Le dinamiche di privatizzazione, utilizzate come risoluzione dei problemi, rappresentarono in realtà la capitolazione dinanzi ai nuovi padroni del mondo. Svelare questi meccanismi e renderli patrimonio comune può aiutarci ad arricchire il discorso pubblico sul debito e a non restare all’angolo cadendo nelle trappole della illusoria “crescita”, insostenibile dal punto di vista ambientale, e nel gioco al massacro dei “tagli”, ormai insostenibili dal punto di vista sociale.
Questa prospettiva evita anche di farci cadere nella ideologia nazionalistica o sovranista per cui la colpa delle nostre condizioni socio-economiche è da attribuire ai migranti o a categorie sociali fragili, e quindi a smontare la retorica xenofoba e razzista.
Gli italiani non possono prendersela con coloro che non erano neanche nati in quegli anni e che non erano neanche presenti in Italia, ma che solo dopo molto tempo approdarono sulle nostre coste in cerca di dignità.

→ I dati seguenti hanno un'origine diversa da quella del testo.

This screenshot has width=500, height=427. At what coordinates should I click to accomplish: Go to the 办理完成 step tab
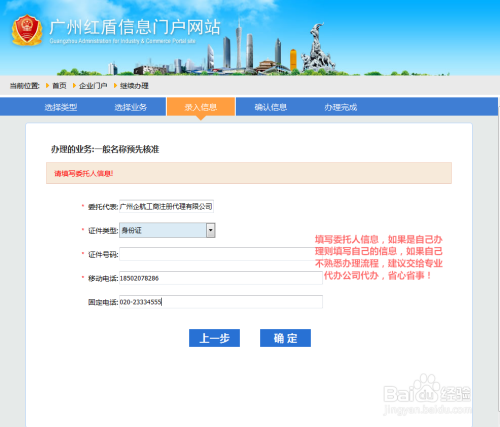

Ci siamo fatti mali anche da soli e con noi molti paesi del mondo. Gli squilibri economici nel mondo, alla base del “non ci sono i soldi” e “prima i nostri” sono un fenomeno di lungo corso e non il portato della crisi degli ultimi 10 anni.
Occorre rifiutare “l’ideologia dell’ordine dei conti”, facendo pagare un debito pubblico, a questo punto incolpevole per il 99% della popolazione, ai ricchi e super-ricchi con patrimoniali straordinarie ed ordinarie e reintroducendo una reale progressività e cumulabilità. Altro che “flat tax” nella versione scandalosa ed incostituzionale in cui è stata presentata dal governo in carica!
Il recente studio “Fisco & Debito”, promosso da Cadtm Italia, dimostra come tutti i governi italiani, dal 1983 ad oggi, si sono inseriti nel solco delle riforme neo-liberiste globali, che realizzano disuguaglianze scandalose e governano con ogni mezzo il processo autoalimentandolo senza soluzione di continuità.
È evidente che fenomeni mondiali sono alla base dell’aumento del debito pubblico dei paesi vulnerabili e ciò smonta anche l’attribuzione delle responsabilità ad un’Europa che, d’altra parte, con i suoi vincoli e con le sue storture istituzionali, non indica un’uscita democratica dall’attuale capitalismo finanziario.
L’obiettivo resta il ripudio concordato del debito pubblico mondiale, almeno nella parte alimentata dalle speculazioni finanziarie, dagli interessi passivi che non dovrebbero maturare sui titoli del debito pubblico, dalle spese militari, dalle grandi opere inutili e dannose, dalle privatizzazioni di servizi essenziali, dai salvataggi bancari scandalosi, dai contratti asimmetrici come i derivati.
Questi approcci e queste ricerche possono ridefinire un discorso pubblico nuovo, un metodo di approccio sociale e politico che può sortire effetti liberatori nella direzione di una nuova giustizia sociale ed economica mondiale. Tutto ciò dimostra come gli effetti di questi processi possono essere inquadrati dentro il più ampio fenomeno corruttivo che vede da una parte la finanza, la criminalità organizzata, settori imprenditoriali collusi, la politica governativa debole e succube dei poteri forti e dall’altra un popolo che subisce ignaro e per lo più distratto dalla “politica del nemico”, guarda caso povero, fragile, debole, solo oppure lontano e irraggiungibile.